However, every time I discussed this explorer's deeds, my mind would stray back to the Dominican Republic, where a Peruvian friend of Inca descent was incensed by his very name. When I asked him if it was true that Columbus's tomb was located in Santo Domingo, he blurted out, "Columbus was a murderer who set the stage for enslaving the Americas!" His eyes blazed. "The world has made a hero out of a gold-seeking monster. I hope that he is burning in the hottest furnace of hell." To him, this, the most famous sailor the world has ever known, was no saintly figure.
Loved or hated, there is no denying that this discoverer of the Americas changed forever the history of mankind.
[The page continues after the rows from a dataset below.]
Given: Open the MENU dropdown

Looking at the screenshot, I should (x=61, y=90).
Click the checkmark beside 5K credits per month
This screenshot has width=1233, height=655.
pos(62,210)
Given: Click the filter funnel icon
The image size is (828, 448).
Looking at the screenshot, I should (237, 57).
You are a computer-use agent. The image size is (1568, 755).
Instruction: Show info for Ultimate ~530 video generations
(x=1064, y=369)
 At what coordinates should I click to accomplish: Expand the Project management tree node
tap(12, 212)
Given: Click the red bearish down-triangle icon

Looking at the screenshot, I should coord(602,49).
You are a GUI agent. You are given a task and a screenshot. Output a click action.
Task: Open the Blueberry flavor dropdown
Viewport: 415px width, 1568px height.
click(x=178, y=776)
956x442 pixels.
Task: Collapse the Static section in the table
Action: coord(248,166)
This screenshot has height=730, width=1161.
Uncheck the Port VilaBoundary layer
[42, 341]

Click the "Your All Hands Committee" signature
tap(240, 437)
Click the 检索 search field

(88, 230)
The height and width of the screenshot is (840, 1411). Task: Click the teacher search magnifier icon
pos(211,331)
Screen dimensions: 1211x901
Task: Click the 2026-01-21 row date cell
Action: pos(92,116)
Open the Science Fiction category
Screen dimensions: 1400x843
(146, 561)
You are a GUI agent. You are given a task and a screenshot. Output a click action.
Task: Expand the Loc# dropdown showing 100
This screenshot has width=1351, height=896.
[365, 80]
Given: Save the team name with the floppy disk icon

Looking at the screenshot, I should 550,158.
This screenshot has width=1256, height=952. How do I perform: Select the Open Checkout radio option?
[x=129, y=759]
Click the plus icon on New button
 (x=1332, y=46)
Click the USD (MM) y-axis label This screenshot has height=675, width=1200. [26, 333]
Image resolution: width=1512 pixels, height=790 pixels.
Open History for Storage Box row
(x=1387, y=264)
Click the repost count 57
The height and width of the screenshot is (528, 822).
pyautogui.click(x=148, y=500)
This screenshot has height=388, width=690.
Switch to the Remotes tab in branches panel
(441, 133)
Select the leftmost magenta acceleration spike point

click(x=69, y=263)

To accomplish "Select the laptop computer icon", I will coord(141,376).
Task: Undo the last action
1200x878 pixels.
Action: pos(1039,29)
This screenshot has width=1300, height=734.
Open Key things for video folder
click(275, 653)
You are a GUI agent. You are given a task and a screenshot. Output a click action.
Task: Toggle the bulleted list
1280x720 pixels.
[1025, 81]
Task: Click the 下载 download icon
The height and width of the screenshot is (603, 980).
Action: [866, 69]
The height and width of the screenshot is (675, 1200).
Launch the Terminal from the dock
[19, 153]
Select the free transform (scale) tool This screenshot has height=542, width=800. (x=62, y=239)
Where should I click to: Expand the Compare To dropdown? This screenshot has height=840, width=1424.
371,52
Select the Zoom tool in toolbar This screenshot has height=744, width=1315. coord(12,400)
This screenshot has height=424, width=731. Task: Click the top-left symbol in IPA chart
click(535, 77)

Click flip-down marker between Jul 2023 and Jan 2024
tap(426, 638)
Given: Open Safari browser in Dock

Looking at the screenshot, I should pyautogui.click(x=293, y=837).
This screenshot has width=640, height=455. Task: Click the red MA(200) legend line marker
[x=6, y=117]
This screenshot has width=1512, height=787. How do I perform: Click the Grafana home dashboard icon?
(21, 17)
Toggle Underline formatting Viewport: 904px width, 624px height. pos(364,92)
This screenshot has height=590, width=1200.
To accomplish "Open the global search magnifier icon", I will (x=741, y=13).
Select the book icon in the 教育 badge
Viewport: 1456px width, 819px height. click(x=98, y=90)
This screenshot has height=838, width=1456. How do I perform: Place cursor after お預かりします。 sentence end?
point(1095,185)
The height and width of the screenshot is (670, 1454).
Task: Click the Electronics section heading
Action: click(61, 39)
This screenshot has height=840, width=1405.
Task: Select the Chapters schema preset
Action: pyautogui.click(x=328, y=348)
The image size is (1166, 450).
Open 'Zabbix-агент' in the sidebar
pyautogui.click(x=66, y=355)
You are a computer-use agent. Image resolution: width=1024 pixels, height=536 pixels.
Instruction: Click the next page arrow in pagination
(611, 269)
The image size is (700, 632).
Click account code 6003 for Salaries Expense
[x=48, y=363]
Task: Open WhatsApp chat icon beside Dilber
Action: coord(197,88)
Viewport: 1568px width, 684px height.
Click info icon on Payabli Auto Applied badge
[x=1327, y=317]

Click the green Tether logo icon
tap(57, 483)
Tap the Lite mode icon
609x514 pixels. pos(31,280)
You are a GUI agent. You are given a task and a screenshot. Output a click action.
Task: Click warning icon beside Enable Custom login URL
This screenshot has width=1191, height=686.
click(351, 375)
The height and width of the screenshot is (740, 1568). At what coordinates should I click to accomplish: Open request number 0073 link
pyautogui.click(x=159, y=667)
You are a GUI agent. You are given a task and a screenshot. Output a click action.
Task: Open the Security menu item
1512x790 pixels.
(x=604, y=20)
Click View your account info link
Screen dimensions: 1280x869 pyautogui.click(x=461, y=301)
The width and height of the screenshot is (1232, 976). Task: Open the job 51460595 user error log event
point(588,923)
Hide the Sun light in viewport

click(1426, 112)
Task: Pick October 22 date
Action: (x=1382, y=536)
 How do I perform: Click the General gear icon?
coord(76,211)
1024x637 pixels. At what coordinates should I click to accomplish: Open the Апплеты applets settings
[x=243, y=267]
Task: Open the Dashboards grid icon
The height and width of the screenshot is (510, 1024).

His life, thoughts, works and movements, even in death - Cuba, the Dominican Republic and Spain all claim his tomb - have been studied and volumes have been written, mostly glorifying his deeds. Only in the last few decades have a number of historians disputed the actions of this adventurer, who sailed halfway around an unknown world to enrich the treasury of Spain and, in the process, convert the ‘infidels’.
Taking the gentleman’s advice to heart, I became intrigued with La Rábida; the place from where Columbus set out on his voyage of discovery. Renting a car for a day, my travelling companion and I set out driving westward from Seville. The seductive atmosphere of Seville, with its world-wide reputation as a town of flowers, dark haired beauties and exquisite Moorish patios, was soon forgotten as we drove through a rich-looking countryside filled with the footsteps of Phoenicians, Romans, Visigoths and, especially the Arabs, who had left deep imprints on the people and landscape.
Past Sanlúcar la Mayor, noted for its ruined Moorish castle, we drove on until the red-brown misty Arab walls of Niebla, towering on the crest of a hill like a pale mirage above Rio Tinto (Red River), came into view. Crossing a well-preserved Roman bridge, we entered the town through a charming Moorish gate - one of the four remaining from Arab times in the impressive ramparts.
Inside, our hope of finding a fascinating Moorish city was dashed. All around us were flaking and decaying homes, divided by dusty spaces where buildings have vanished. Gone were the days when Niebla, whose name comes from the Arabic Lebla, itself derived from the Roman Llipula, was a splendid capital of a small state, established after the downfall of the Caliphate of Cordova.
I could not see why Alfonso Lowe, in his book The South of Spain, called it the noblest ruin that ever excited the senses of the romantic. Perhaps the outline of its walls with their 46 towers, said to be the only complete Moorish ramparts in Spain, gives it that aura.
After parking our car, we explored the ruins of the Moorish Alcázar and the Church of Santa Maria de la Granada, which still retains a Moorish doorway, ablution-fountain and some exquisite tiles, then departed.
In less than half an hour we were in Huelva, known in Roman times as Onuba. Situated some 94 km (55 mi) west of Seville, in the centre of Costa del Luz, the city lies between the joint delta of the Rio Tinto and Rio Odiel. As the capital of the Province of Huelva and the seat of a bishopric, it’ becomes a busy and prosperous fishing and ore exporting port, but is not known for its tourist attributes.
While touring the exquisite San Pedro Church, built on the ruins of a mosque, I asked a well-dressed man standing near the doorway, in my broken Spanish, the way to the Franciscan Monastery of La Rábida. He answered in perfect English, "Follow the Avenida de los Pinzones along the banks of the Odiel and in about 10 km (6 mi) you will reach the monastery that gave Spain its greatness."
I smiled and said, "Others are not so enamoured with this launching pad for discovering America." I was thinking of the words of my Peruvian friend. The man grinned, "Columbus was a giant among men, a world sailor who once called this monastery home. Men must not judge him by today's standards."
Crossing the Rio Tinto we saw La Rábida, known to many as the birthplace of the Americas, atop a hill, gleaming in the sunlight. Parking our car, we walked through a pleasant garden to the famous Franciscan holy spot, constructed in the early 1400s. It is said that the building, encompassed by towering palms and pines, has retained the same outline as when it was first seen by America's discoverer.